DATA FOR REVIEW =

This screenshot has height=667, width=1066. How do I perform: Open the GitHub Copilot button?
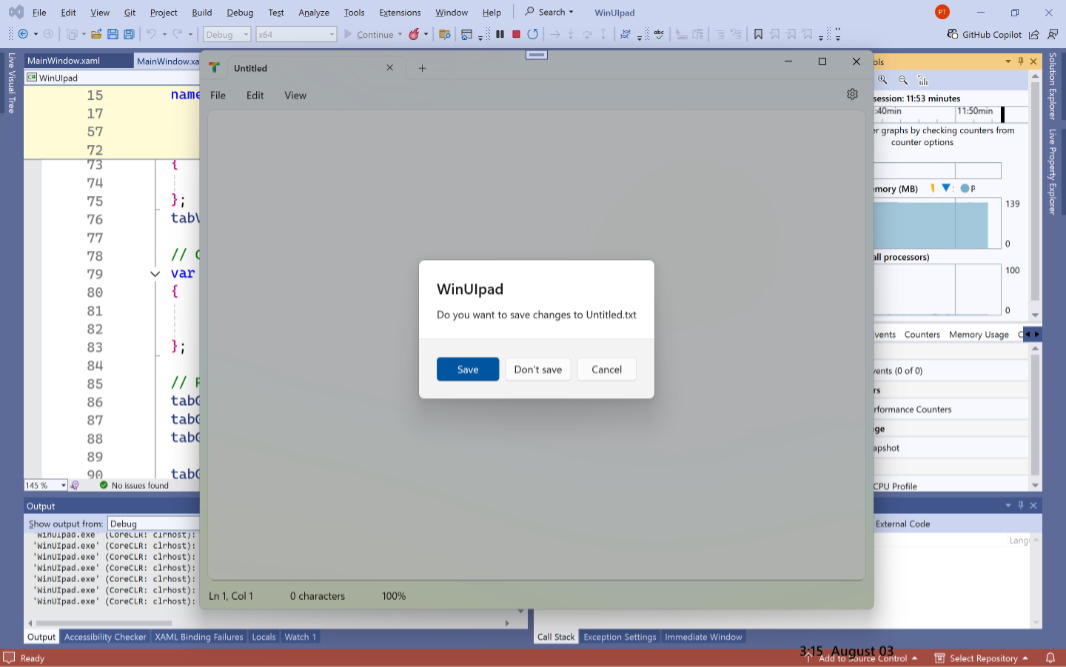984,34
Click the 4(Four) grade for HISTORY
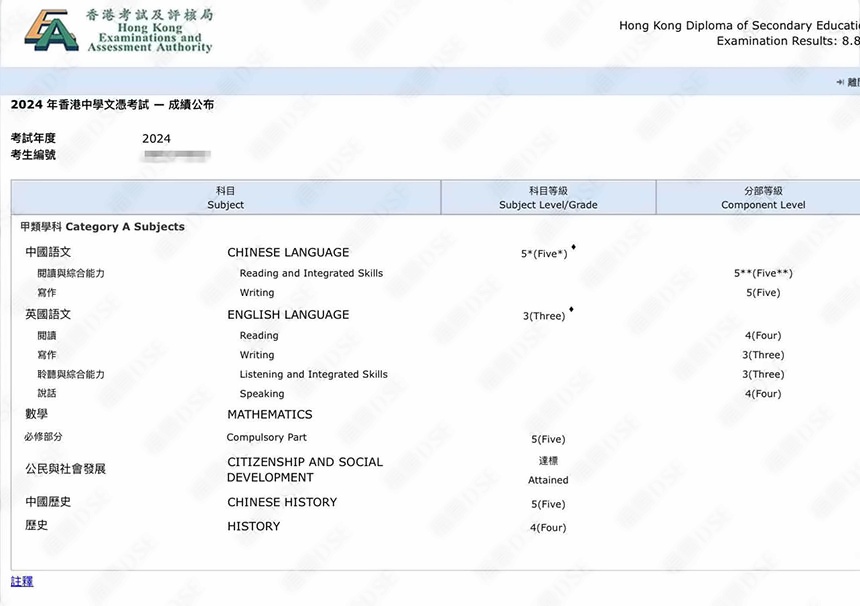Viewport: 860px width, 606px height. [548, 528]
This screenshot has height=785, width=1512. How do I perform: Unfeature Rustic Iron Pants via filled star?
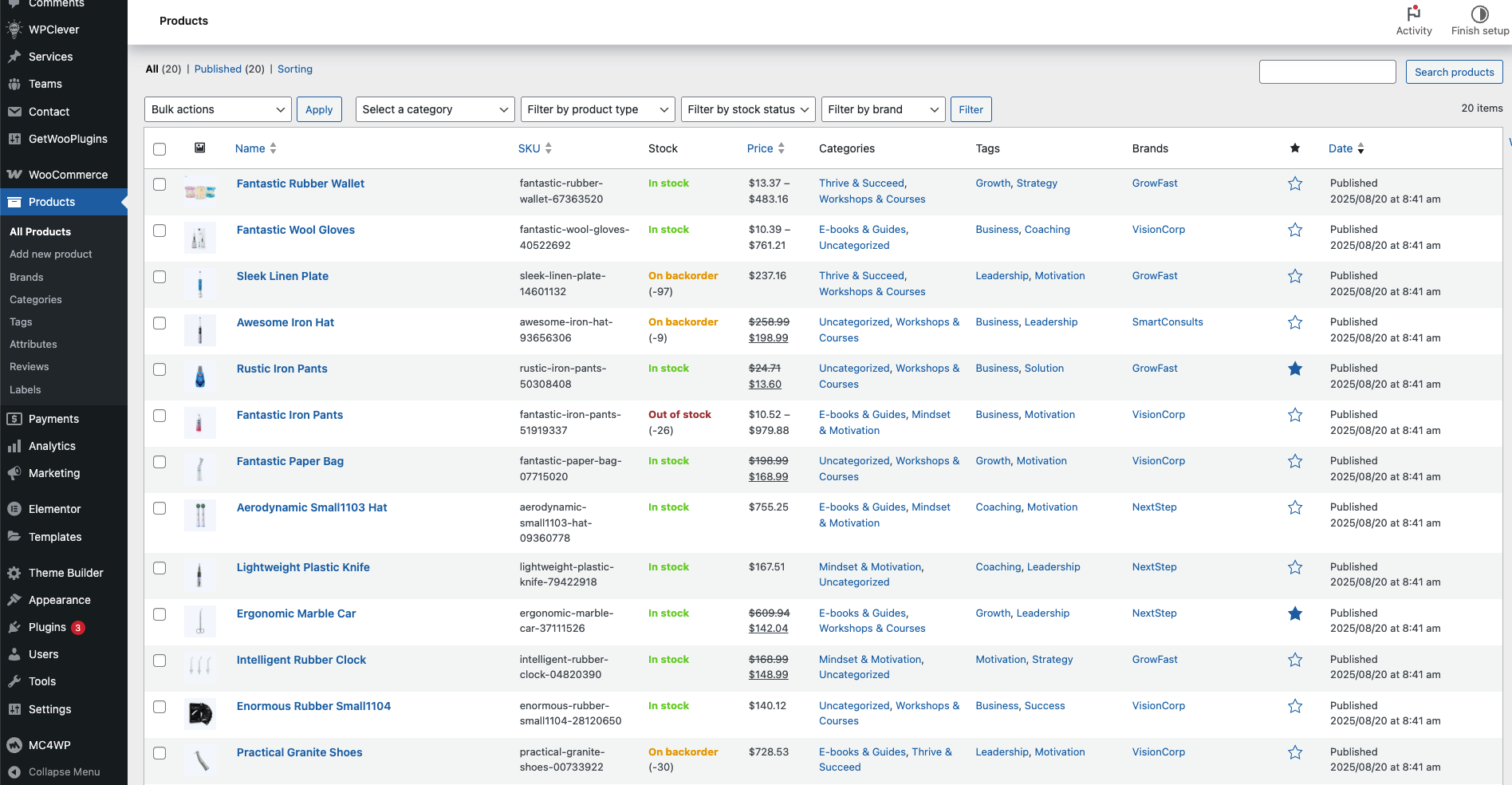coord(1295,369)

ACTIVITY = Could you repeat the entries word for word, skipping the pictures they contain?

RESPONSE FOR THIS EXERCISE =
This screenshot has height=667, width=1066. How do I perform: Open the GitHub Copilot button?
984,34
Click the 4(Four) grade for HISTORY
Viewport: 860px width, 606px height. [548, 528]
This screenshot has height=785, width=1512. How do I perform: Unfeature Rustic Iron Pants via filled star?
coord(1295,369)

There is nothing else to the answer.